Note: I have seen people suggest that if you can replace “in to” with “in order to”, you need the space. However, “in to” is NOT interchangeable with “in order to”. There are contexts in which “to” can be replaced with “in order to”. But if you have a verb phrase that includes “in” (e.g. gave in) followed by “in order to”, you would need to have the word “in” twice. If we continue with the example of the boy who gave in to peer pressure: “He gave in to avoid being bullied further” MEANS THE SAME AS “He gave in in order to avoid being bullied further.” In both cases, the “to” is the beginning of the infinitive. If you had replaced “in to” with “in order to” the meaning would change. If you say “He gave in order to avoid being bullied further”, it would mean the boy gave something to someone for the purpose of avoiding further bullying. What he gave is not specified, but it was possibly his lunch money, or the answers to his homework. Giving to avoid bullying DOES NOT MEAN THE SAME AS giving in to avoid bullying. He might be giving in to the pressure to take drugs or to steal something. (In those cases, “giving in” is not only not the same as giving, but actually means taking.) So “in to” cannot be replaced by “in order to”, but if the “to” can be, you know you need the space.
I know this is a bit of a brain twister. Please ask any questions you have, and let me know what I need to say more clearly.
The expression “free rein” originated with horsemanship, and literally meant that the horse was free from the control of the reins. Use in broader senses followed. “Free reign” became a common substitution, I expect because people weren’t familiar with horsemanship. I’m not sure what “free reign” would really mean. I don’t think royalty pays for the privilege of ruling a kingdom. “Free rain”, well, I think rain is free for everyone.
“To rein in” means to subdue or to control or to limit. “To reign in” would be followed by a place where royals reside and hold power. “To rain in” might be used in a weather report if you are about to say, for example, that precipitation is beginning in a particular place. It is beginning to rain in London.
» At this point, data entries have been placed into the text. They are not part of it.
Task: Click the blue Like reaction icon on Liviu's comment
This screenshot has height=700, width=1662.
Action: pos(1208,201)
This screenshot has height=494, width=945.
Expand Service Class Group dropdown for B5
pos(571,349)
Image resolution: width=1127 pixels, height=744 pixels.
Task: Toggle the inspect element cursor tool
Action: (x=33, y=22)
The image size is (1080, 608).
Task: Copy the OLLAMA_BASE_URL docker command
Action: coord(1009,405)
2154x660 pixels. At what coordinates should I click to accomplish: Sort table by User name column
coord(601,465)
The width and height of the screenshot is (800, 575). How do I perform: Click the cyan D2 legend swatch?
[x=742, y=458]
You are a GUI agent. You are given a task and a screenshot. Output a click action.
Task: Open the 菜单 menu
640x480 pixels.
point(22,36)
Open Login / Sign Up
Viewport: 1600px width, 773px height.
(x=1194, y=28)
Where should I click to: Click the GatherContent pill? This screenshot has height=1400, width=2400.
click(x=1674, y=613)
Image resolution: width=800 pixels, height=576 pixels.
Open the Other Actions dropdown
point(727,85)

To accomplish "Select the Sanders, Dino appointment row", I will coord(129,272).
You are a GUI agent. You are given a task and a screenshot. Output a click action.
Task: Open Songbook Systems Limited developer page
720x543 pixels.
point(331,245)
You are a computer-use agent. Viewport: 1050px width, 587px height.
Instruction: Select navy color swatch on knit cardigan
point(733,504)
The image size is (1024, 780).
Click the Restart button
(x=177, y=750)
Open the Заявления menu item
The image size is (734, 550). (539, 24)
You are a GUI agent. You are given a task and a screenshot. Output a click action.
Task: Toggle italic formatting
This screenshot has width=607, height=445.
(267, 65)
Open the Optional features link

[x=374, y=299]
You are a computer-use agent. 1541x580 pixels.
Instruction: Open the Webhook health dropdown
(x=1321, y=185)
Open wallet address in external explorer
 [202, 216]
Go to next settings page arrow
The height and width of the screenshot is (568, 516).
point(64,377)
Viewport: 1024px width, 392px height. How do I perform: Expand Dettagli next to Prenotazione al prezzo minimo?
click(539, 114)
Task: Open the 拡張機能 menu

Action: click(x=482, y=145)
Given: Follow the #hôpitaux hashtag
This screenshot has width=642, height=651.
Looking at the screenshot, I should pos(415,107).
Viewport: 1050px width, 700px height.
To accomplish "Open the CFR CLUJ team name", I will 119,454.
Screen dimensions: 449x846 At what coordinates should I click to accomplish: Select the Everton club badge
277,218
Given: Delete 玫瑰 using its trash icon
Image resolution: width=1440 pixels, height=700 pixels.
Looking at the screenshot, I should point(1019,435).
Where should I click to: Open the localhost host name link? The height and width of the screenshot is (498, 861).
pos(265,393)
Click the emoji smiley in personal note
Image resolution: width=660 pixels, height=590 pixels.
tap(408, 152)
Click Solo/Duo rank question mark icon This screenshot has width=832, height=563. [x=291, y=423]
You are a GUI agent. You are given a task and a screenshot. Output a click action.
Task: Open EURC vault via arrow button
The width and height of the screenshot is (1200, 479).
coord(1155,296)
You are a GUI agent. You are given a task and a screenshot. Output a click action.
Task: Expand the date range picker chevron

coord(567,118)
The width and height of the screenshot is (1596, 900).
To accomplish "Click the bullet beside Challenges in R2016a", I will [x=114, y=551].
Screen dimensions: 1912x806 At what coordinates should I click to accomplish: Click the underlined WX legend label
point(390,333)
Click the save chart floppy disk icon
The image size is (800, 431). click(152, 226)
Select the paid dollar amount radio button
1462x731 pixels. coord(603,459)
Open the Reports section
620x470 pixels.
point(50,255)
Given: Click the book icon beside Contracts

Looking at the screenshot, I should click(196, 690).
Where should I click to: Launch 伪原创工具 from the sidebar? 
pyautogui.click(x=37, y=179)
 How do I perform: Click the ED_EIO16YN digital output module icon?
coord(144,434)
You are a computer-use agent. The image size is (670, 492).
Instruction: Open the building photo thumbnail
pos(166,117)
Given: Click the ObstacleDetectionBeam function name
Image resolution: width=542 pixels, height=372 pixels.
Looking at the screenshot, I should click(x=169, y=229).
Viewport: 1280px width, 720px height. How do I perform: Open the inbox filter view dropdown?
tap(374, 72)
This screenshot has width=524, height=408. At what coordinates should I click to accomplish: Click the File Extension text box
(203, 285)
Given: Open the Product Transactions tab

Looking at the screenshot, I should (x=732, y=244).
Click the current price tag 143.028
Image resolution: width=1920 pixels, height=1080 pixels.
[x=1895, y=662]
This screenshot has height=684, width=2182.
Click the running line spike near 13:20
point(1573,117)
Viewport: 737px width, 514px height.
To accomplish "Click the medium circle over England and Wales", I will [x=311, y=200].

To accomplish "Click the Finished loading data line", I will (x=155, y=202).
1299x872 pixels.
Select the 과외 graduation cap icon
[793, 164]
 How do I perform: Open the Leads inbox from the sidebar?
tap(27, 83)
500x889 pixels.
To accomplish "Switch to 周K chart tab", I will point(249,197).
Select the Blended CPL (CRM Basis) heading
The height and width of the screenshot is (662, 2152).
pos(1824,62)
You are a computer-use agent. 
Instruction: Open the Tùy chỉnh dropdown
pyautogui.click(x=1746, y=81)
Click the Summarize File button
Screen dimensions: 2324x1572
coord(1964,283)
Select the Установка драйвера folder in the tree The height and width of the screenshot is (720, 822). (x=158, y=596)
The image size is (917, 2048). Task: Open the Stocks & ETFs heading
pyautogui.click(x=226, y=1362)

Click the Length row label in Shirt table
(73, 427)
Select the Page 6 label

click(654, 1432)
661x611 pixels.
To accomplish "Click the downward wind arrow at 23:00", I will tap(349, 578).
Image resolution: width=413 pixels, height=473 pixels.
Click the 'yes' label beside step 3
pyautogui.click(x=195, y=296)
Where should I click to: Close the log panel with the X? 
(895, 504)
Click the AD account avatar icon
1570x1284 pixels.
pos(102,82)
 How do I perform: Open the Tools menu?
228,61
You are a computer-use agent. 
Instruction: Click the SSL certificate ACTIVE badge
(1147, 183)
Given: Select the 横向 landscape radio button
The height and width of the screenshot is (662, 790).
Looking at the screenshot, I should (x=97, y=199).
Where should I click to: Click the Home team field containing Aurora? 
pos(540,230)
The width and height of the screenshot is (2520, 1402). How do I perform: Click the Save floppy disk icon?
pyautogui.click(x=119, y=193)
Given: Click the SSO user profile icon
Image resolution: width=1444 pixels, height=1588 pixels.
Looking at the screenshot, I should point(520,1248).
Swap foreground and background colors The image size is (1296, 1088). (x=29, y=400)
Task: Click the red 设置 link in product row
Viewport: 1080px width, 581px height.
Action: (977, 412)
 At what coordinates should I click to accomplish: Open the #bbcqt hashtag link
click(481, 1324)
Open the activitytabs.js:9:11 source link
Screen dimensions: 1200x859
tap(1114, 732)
“To take over the reins” means to take over the leadership of something, but not necessarily the royal throne. “To take over the reigns” would require more than one royal to die or abdicate and leave an empty throne to be filled. “To take over the rains”—I don’t think that’s a thing.
If someone asks if you want to take the stairs or the elevator, saying you’ll take the ladder will probably confuse them.
The term “ladder” can also be used metaphorically–to climb the corporate ladder or the ladder to success, for example. Whereas a physical ladder allows one to climb up and down, most people don’t want to go down a metaphorical ladder.